Adapun pada penggunaan diksi “samudera”, “bumi”, ‘angin”, “langit”, “pena”, “penyair”, masa-masa sulit seorang diksi tersebut seringkali hadir dengan berdiri sendiri tentang hidup manusia yang sedang mengalami goncangan batin. Motif kesepian.  Sering kali seorang penulis yang merelungi relung-relung transenden, Albert Camus menulis buku esai berjudul The Sea Close By[8] Buku tersebut memberikan kisah-kisah bahwa laut begitu dekat dengan diri kita.

Puisi di atas menggunakan teknik menulis puisinya menggunakan jenis puisi kwatrin, tapi belum sempurna. Dalam kwatrin memperhatikan empat baris setiap sajaknya. Akan tetapi bedanya kwatrin tidak terikat akan pola a-b-a-b. Puisi ini sempurna dalam rima kwatrin, diakhiri dengan rima ‘a’ huruf vocal. Sehingga irama sangat nyaman didengarkannya.

Simpulan sederhana bahwa menulis merupakan perjalan serta menjadi obat bagi seorang penulis untuk mengobati kegelisahan tentang dirinya. Semakin terbentur, terbentur, dan terbentuk, dalam kepenyairannya, dengan latihan menulis. Beruntunglah, ia yang menulis, selain mengabadikan sebuah moment, sekaligus menjadi terapi. Menulis karya sastra memasuki relung-relung paling dalam memahami esensi puisi.



[1] Alat yang buat untuk mempertajam gergaji terbuat dari besi

[2] Menerjemahkan Rindu, 2020. Hlm.6. Kuncup Kota Malang 

[3] Paulo Coelho, berjudul The Alkemis, terbi di Brasil pada tahun 1988. Pada pengantar buku.

[4]Laksana.
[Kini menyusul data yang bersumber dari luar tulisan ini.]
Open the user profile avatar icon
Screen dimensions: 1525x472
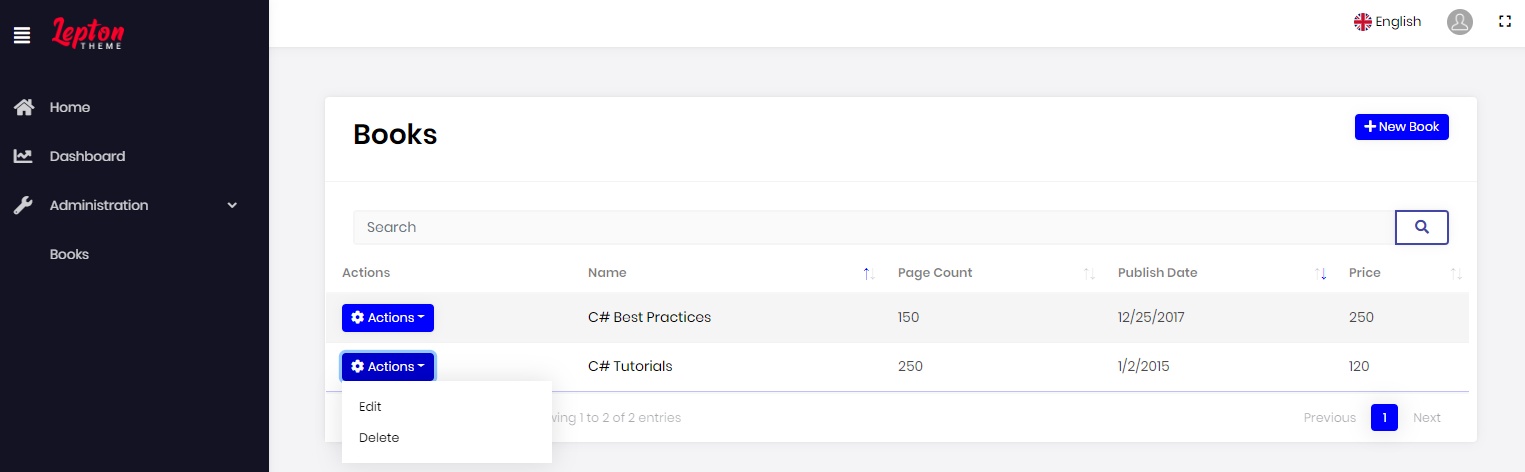1460,22
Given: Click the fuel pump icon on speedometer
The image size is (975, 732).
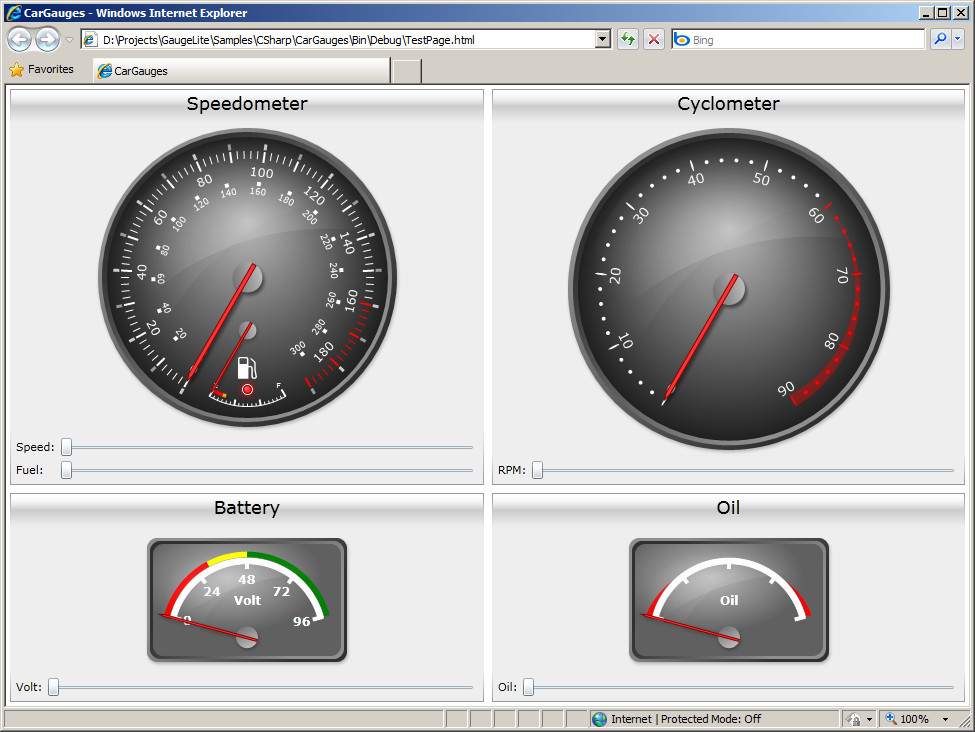Looking at the screenshot, I should [247, 367].
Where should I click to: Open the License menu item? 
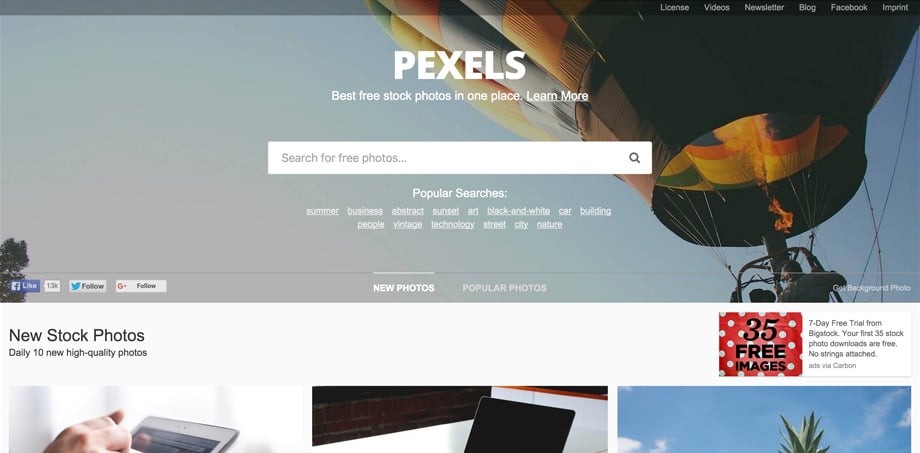point(675,8)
As.  Creative Wrieting 2006. Buku pedoman menulis prosa yang diberikan kepada peserta kelas menulisnya.

[5] Dalam estetika, yang agung adalah kualitas kebesaran, baik fisik, moral, intelektual, metafisik, estetika, spiritual, atau artistik.

[6] Ahasveros, seorang raja Persia yang hidup 400 tahun sebelum Masehi, dikutuk oleh jin tidak memiliki kampung halaman, hidupnya di jalanan.

[7] Haidegger, Martin. 2005, Being and Time konsep fenemenologi yang disuarakan olehnya, adapun  banyak para tokoh membahas tentang hermeneutik: pertama Dilthey pendapatnya secara historis untuk menemukan interpretasi atau menafsirkan, sedangkan Haidegger lebih menekankan pada konsep ontologis untuk pencarian lebih luas.

[8] Camus, Albert. 2019. The Sea Close By (Laut Begitu Dekat). Penerbit Pelangi Sastra Malang.